American Mills Co. v. Hoffman

275 F. 285 | 2d Cir. | 1921

ROGERS, Circuit Judge

(after stating the facts as above). At the close of the entire case, after both the plaintiffs and defendant had put in their testimony and rested, the defendant renewed motions made at the close of the plaintiffs’ case and asked the court to dismiss the complaint on the ground that the plaintiffs had failed to make out their cause of action in that they had not shown that they delivered the quantity of twine called for in the contract. There were other grounds also assigned, as that they had not made delivery'within the time required by the contract, or in the manner required by the contract, but by installments. The court denied the motions, and then asked the plaintiffs’ counsel whether he desired to amend the complaint.. Counsel replied that he certainly did, whereupon the court declared that he would give permission to amend. The court then informed the plaintiffs’ counsel that he should move to reopen his case and to amend. This the counsel did. Then the' court said:

“And I suppose you wish to ask damages for the value of the goods you may have proved to have, been actually delivered, and the difference between the contract price and the market price of any other goods, the delivery of which you tendered?”

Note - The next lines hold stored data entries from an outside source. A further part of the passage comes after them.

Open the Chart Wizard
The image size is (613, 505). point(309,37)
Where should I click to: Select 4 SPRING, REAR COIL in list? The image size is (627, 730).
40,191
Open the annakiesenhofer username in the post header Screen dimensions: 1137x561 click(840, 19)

Counsel answered that he did. This happened at the close of the Friday afternoon session. Counsel handed to defendant’s counsel the amended complaint on Saturday. On Monday morning defendant put in his amended answer, and the trial proceeded. The plaintiffs called three new witnesses whose testimony covers 33 printed pages of the record and recalled one other witness, and the examination of the four occupied the entire morning session of the court. At the afternoon session defendant recalled its three former witnesses who were examined and cross-examined, the judge charged the jury, and the verdict was returned on that day. The defendant claims that it was seriously prejudiced. It was a Georgia corporation with offices in *289Atlanta, and had in court at that time its president and the man who had negotiated the contract. They came from Georgia for the purpose of testifying, and brought with them such records as their counsel instructed them to bring to meet the issues presented by the original complaint. They allege they had no witnesses in court on the issues presented by the amended pleadings, and that they were able to make no preparations to meet the issues the new complaint raised.

The permission to amend was granted over defendant’s objection. The grounds of objection as stated by its counsel were surprise and the fact that the amendment stated a different cause of action. The defendant asked to be allowed to withdraw a juror, and this was refused.

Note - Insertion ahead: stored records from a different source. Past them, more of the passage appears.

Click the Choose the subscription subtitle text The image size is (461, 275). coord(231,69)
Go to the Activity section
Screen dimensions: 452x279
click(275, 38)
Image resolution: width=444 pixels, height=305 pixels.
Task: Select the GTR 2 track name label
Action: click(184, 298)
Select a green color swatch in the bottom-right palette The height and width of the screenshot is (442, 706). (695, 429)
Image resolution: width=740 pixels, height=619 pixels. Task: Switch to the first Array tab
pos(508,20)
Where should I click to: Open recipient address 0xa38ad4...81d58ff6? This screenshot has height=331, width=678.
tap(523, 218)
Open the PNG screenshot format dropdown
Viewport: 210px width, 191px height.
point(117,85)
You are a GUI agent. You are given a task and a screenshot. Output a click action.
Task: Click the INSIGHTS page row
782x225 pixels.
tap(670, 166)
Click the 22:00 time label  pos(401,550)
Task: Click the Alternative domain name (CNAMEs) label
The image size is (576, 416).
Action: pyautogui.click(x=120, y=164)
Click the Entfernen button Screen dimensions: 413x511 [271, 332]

It is held in New York that after trial pleadings cannot be conformed to the proof. Northam v. Dutchess County Mutual Insurance Co., 177 N. Y. 73, 75, 69 N. E. 222. But in the instant case the amendment, as we have seen, was made after the parties rested and before the case was submitted to the jury, and opportunity was given to introduce new testimony to meet the changed issues.

The cause of action as originally set forth in the complaint was for goods sold and delivered. It is claimed that the effect of the amendment was to change the cause of action from one for goods sold and delivered to one for breach of contract for failure on defendant’s part to accept the goods after shipment.

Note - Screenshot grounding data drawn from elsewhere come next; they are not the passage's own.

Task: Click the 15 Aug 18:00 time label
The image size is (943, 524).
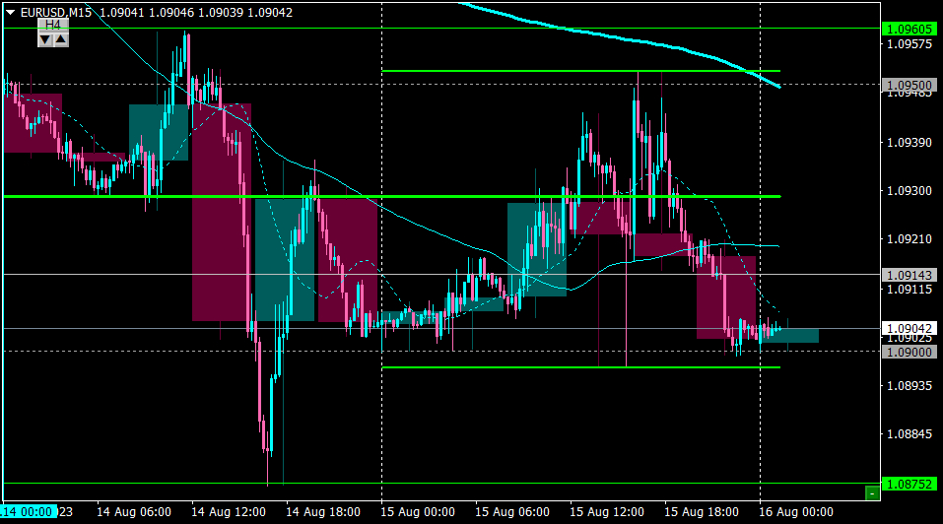Action: point(702,512)
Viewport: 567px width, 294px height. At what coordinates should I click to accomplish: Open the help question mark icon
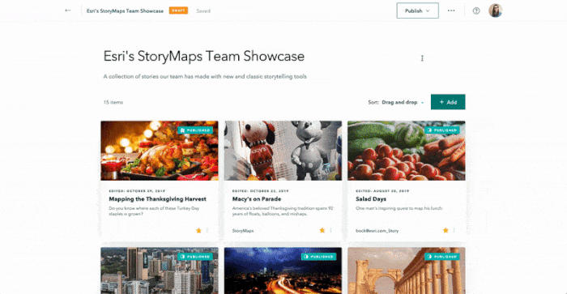[476, 11]
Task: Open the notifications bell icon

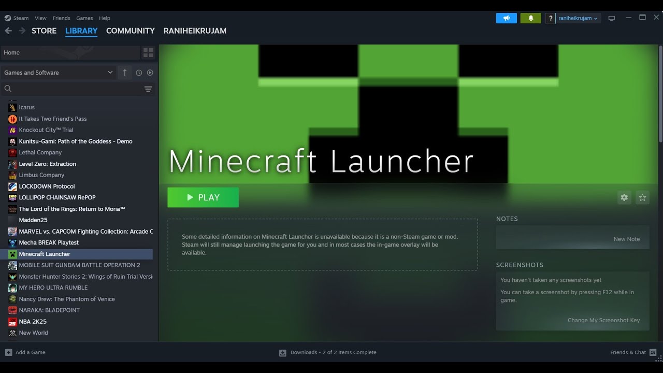Action: 530,18
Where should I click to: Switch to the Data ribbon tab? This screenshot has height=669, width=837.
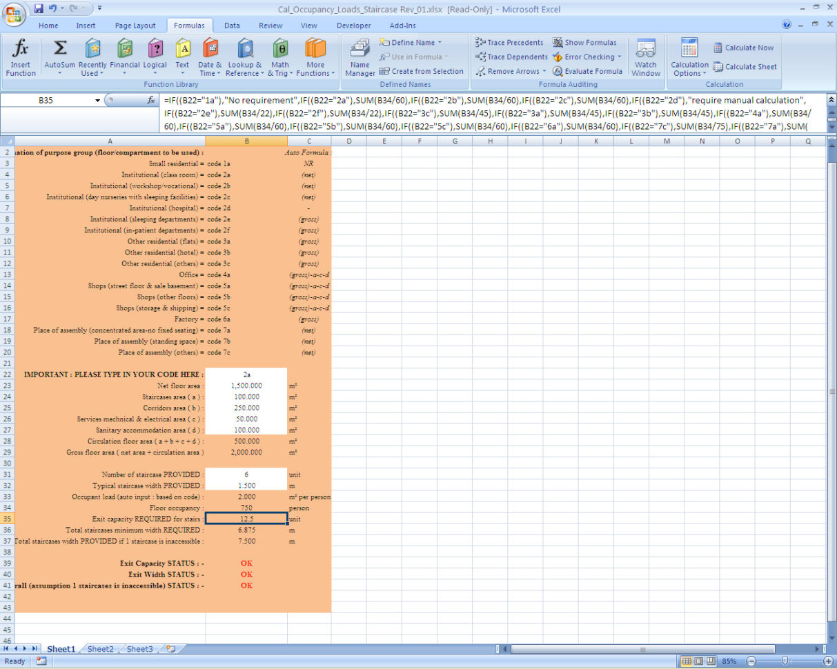[x=232, y=25]

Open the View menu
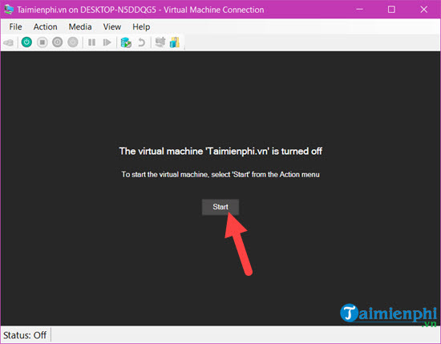point(112,26)
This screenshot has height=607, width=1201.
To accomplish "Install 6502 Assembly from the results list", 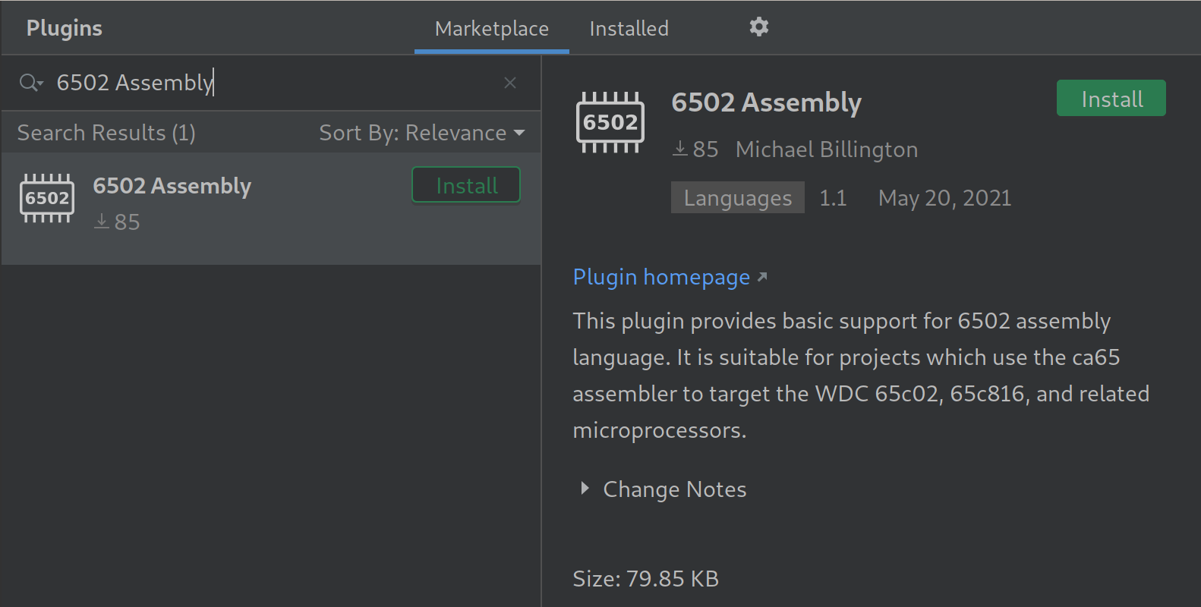I will [466, 185].
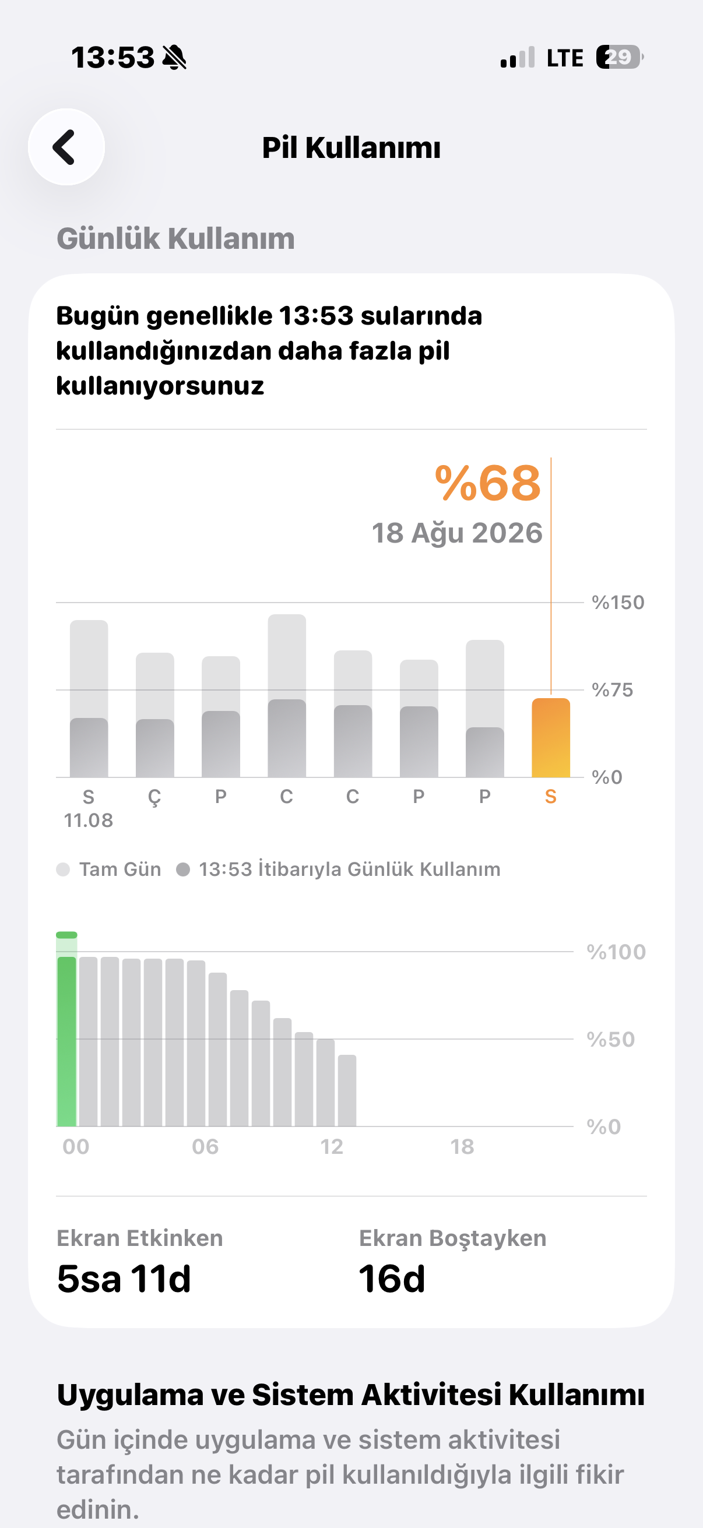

An action for goods sold and delivered can be maintained only when the contract is fully executed on the part of the seller. Hyde v. Liverse, 12 Fed. Cas. p. 1112, No. 6972. If he has not fully performed, then his action should be for goods bargained and sold. Atwood v. Lucus, 53 Me. 508, 89 Am. Dec. 713; Allman v. Davis, 24 N. C. 12. But if the title remains in the seller the action is on the special contract. Shepard v. Mills, 173 Ill. 223, 50 N. E. 709. The rule is stated in Saunders on PL & Evid. 536, that, to support an action for goods sold and delivered, the plaintiff must prove, not only such a delivery as will vest the property in the goods in the defendant, but such a delivery as will divest himself of all lien upon the goods, and enable the defendant to maintain trover for them without paying or offering to pay for them.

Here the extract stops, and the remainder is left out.